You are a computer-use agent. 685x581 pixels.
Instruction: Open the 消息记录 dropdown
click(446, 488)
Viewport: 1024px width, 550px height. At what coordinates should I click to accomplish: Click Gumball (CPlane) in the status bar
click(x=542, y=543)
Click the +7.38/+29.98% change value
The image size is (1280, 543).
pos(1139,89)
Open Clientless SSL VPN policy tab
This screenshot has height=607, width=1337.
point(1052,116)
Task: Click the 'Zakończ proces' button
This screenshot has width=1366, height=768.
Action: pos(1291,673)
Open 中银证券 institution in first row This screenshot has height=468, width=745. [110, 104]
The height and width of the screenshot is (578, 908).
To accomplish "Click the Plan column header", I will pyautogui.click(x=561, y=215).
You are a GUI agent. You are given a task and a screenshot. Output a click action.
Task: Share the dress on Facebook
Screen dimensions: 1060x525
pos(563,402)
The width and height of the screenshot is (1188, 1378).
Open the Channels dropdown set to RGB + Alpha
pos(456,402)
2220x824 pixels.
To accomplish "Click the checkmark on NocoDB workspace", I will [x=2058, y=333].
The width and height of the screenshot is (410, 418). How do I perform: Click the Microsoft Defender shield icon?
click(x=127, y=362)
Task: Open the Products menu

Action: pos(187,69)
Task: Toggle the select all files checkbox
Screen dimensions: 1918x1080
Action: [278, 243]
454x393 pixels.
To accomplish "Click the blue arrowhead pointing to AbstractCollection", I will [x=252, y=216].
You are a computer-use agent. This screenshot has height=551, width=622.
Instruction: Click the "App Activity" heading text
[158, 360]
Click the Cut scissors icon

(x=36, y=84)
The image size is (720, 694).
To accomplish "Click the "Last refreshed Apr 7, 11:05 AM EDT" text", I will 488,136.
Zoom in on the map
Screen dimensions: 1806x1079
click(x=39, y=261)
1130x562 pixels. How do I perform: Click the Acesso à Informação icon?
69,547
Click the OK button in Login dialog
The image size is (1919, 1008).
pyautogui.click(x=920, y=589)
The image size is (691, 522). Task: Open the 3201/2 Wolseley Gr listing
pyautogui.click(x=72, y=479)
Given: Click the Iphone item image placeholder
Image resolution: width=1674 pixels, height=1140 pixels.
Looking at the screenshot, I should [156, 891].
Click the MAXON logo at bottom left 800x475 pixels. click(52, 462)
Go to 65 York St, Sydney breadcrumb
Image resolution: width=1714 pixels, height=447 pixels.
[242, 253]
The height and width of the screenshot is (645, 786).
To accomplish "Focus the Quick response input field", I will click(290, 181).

---------------

Goal of the exercise:
Beginning with the line that contains "Image resolution: width=1714", retype every remaining line of the listing exactly, ending with the last one.

Response to the exercise:
Image resolution: width=1714 pixels, height=447 pixels.
[242, 253]
The height and width of the screenshot is (645, 786).
To accomplish "Focus the Quick response input field", I will click(290, 181).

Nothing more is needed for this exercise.